Elisabeth Abegg// Fuente: Wikipedia y mejorada con IA

En el Berlín de los años 30 y 40, la disidencia suponía una sentencia de muerte casi segura. Sin embargo, una profesora de Historia llamada Elisabeth Abegg demostró que la empatía y el valor civil podían abrir grietas en el totalitarismo más terrible. Su propia casa, su red de contactos y una determinación inquebrantable basada en profundas convicciones cuáqueras le sirvieron para hacer frente al régimen despiadado.

Elisabeth Abegg nació el 3 de marzo de 1882, en Estrasburgo. Se doctoró en Historia y se dedicó a la Enseñanza. Cuando los nazis llegaron al poder, se negó a transmitir la propaganda antisemita a sus alumnas, lo que provocó denuncias por parte de colegas y estudiantes adoctrinadas.

La Gestapo la vigiló de cerca.
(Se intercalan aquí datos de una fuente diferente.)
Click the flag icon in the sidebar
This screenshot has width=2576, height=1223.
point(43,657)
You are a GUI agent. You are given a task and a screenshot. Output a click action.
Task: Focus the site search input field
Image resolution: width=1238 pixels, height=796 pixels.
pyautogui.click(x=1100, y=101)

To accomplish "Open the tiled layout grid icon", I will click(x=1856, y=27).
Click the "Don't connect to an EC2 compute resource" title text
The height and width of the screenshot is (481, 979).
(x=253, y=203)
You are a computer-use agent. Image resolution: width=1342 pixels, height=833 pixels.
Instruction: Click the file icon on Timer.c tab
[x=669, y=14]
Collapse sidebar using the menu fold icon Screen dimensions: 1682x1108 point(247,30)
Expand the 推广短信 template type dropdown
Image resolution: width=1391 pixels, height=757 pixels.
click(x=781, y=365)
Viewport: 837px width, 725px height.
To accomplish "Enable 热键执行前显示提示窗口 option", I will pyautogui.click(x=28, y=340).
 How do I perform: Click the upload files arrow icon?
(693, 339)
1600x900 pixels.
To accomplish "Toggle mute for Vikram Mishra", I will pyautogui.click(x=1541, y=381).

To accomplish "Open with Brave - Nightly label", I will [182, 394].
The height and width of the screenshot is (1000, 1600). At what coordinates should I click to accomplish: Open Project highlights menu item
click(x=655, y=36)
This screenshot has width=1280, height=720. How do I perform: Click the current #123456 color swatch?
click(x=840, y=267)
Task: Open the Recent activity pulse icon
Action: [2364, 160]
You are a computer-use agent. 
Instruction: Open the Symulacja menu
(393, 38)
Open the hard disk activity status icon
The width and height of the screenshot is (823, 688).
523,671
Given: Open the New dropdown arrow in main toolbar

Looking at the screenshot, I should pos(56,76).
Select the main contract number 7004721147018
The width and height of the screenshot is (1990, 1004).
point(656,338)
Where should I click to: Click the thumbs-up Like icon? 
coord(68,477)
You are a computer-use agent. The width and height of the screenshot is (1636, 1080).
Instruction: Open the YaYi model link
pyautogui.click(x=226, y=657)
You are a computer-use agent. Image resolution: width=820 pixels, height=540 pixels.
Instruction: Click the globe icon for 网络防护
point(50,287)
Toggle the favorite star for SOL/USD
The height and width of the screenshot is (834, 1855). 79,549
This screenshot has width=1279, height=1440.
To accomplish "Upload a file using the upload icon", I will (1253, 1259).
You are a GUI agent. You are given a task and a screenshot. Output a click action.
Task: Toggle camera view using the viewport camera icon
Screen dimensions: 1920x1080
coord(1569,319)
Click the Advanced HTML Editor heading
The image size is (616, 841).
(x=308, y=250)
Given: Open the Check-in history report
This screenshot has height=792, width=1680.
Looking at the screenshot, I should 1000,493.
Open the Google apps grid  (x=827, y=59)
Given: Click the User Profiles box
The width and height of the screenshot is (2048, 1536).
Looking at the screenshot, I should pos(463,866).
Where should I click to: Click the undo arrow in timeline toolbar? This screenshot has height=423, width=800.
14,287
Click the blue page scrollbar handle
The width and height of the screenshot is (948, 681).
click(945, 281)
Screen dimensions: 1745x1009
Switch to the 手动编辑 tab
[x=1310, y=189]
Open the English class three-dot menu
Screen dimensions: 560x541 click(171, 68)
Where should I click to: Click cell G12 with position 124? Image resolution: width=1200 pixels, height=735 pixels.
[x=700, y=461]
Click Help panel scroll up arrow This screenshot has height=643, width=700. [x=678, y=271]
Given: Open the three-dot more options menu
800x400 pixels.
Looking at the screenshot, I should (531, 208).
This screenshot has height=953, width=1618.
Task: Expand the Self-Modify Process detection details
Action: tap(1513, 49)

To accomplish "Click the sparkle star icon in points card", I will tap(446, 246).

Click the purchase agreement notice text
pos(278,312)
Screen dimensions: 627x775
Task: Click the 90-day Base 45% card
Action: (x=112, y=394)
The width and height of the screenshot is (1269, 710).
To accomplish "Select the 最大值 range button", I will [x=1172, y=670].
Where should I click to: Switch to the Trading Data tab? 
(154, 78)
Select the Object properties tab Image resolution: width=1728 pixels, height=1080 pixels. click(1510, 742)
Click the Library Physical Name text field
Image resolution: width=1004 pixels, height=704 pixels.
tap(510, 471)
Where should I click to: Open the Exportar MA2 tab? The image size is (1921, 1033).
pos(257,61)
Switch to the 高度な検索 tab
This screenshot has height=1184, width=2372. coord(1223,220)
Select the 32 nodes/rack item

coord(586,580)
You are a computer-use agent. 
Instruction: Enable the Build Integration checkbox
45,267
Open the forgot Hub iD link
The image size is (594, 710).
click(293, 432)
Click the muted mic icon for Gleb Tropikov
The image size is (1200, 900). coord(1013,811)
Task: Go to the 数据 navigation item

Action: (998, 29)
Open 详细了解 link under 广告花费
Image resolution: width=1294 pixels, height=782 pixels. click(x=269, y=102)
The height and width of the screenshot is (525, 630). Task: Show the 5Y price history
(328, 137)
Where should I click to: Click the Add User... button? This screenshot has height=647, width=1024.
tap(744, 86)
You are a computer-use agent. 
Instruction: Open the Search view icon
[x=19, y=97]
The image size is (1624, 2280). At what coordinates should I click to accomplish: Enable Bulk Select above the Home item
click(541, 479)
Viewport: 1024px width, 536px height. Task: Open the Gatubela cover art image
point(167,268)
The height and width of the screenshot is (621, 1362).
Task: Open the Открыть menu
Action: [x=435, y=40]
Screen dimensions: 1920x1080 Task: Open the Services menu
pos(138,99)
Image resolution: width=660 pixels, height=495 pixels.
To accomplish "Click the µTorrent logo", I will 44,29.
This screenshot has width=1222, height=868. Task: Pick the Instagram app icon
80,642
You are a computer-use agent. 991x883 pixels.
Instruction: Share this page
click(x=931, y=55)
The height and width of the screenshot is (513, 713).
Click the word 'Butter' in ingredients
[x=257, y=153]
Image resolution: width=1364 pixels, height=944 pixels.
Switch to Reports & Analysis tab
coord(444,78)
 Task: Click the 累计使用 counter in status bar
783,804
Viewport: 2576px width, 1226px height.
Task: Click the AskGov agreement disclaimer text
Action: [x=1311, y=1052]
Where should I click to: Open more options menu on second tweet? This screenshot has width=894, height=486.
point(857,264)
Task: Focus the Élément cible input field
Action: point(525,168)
En 1941, las autoridades la obligaron a jubilarse de forma anticipada, intentando silenciarla. Libre de las ataduras escolares, Elisabeth Abegg

 Transformó su jubilación forzosa en una operación de rescate clandestina. A partir de 1942, cuando comenzaron las deportaciones masivas de judíos berlineses, su modesto apartamento se convirtió en un refugio provisional y un centro de tránsito. Acogió a decenas de personas perseguidas, les ofrecía comida y un lugar seguro donde dormir. Financió con su dinero la falsificación de cartillas de racionamiento y documentos de identidad falsos. Utilizó sus contactos con la comunidad cuáquera para organizar rutas de escape hacia Suiza o hacia escondites en la campiña alemana. 

Lo más asombroso de su red es que involucró a antiguas alumnas y amigos de confianza, creando una cadena humana de solidaridad. Incluso cuando su propio edificio fue bombardeado, continuó su labor desde alojamientos temporales.

Se calcula que, gracias a su valentía, ochenta personas lograron sobrevivir al Holocausto. 

Elisabeth Abegg sobrevivió a la guerra y regresó brevemente a la enseñanza antes de retirarse definitivamente.

En 1967, el Instituto Yad Vashem en Jerusalén la nombró Justa entre las Naciones, el máximo galardón otorgado a no judíos que arriesgaron sus vidas para salvar víctimas del nazismo.